Problem to work on
If a line of the records contains the word "agent", list it.

(Dataset records)
_ _ _ _

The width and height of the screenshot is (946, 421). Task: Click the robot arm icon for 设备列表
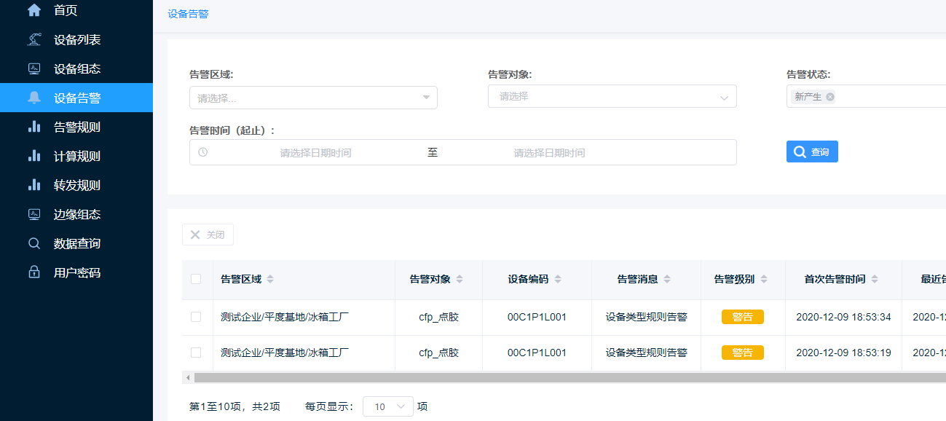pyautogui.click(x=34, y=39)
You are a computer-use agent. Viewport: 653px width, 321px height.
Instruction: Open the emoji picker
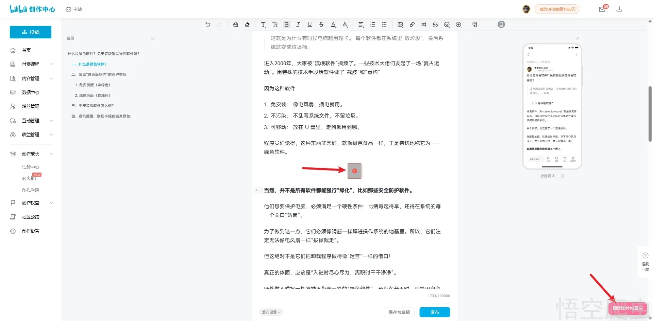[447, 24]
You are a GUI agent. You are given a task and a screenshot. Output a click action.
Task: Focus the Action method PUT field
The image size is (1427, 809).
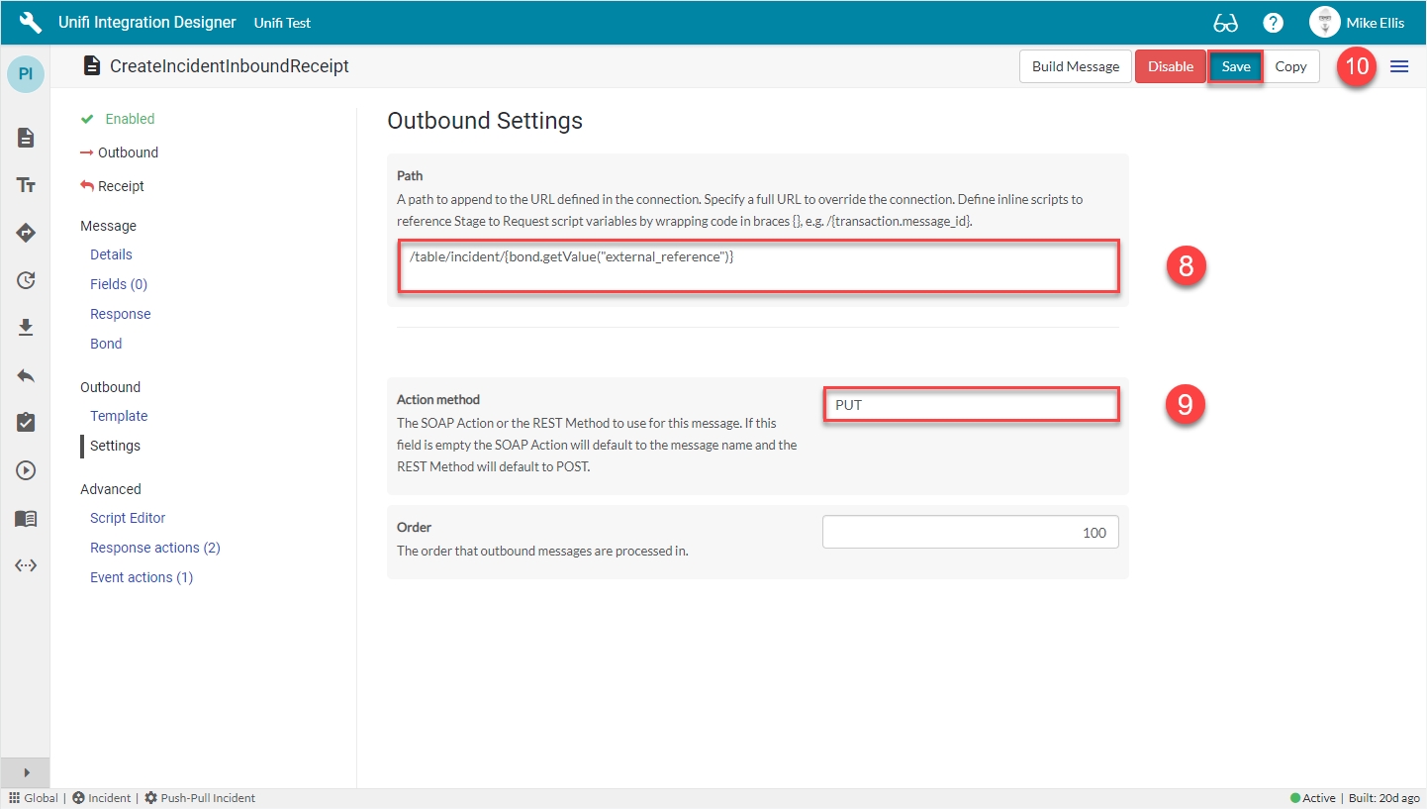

_ _ _ _

Written answer
You are a computer-use agent. Viewport: 653px width, 321px height.
You are a GUI agent. You are given a task and a screenshot. Output a click action.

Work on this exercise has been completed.